What the task asks:
Select the lines below containing the word "filter".

Saved data entries:
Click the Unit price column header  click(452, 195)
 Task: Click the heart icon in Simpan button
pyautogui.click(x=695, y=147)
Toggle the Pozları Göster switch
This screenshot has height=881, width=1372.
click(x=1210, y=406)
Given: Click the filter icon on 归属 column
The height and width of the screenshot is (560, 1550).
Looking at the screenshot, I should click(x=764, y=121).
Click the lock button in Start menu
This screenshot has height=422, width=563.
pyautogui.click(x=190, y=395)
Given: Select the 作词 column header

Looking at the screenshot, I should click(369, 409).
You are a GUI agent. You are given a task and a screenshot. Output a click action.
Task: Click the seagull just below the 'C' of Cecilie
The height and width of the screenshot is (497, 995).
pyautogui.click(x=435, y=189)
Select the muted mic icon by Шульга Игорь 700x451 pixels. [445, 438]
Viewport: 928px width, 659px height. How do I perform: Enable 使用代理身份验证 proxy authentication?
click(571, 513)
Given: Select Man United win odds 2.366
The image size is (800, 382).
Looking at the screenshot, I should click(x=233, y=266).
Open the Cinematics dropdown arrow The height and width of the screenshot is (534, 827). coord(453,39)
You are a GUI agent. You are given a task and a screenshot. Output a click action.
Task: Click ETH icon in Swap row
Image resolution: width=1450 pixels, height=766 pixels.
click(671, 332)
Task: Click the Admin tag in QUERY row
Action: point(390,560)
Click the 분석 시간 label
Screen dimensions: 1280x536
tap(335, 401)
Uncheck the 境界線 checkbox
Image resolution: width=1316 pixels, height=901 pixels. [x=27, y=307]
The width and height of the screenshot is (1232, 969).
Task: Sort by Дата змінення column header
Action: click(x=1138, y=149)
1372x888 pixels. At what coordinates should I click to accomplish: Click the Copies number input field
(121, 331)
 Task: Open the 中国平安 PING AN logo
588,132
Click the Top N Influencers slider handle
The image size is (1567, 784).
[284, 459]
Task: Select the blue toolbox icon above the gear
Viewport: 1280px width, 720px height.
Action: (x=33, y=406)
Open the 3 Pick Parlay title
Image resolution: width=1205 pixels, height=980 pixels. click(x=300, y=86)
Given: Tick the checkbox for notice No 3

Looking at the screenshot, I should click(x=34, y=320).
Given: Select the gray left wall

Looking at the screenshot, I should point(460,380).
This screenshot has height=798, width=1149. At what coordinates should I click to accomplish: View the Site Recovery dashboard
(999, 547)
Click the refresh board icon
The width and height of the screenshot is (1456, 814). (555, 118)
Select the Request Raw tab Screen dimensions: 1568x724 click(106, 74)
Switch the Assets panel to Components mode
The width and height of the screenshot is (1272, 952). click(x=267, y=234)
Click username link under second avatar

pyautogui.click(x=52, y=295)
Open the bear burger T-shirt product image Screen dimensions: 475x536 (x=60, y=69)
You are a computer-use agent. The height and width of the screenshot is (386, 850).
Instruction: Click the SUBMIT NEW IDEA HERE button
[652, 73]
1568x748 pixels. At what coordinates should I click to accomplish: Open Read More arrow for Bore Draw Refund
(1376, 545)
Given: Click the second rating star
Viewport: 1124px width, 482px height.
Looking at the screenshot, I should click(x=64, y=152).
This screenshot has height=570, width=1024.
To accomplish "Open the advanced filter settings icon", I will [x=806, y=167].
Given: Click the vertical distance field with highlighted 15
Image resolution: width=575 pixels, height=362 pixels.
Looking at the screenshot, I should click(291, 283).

Reply:
Given: Click the filter icon on 归属 column
To accomplish "Open the advanced filter settings icon", I will [x=806, y=167].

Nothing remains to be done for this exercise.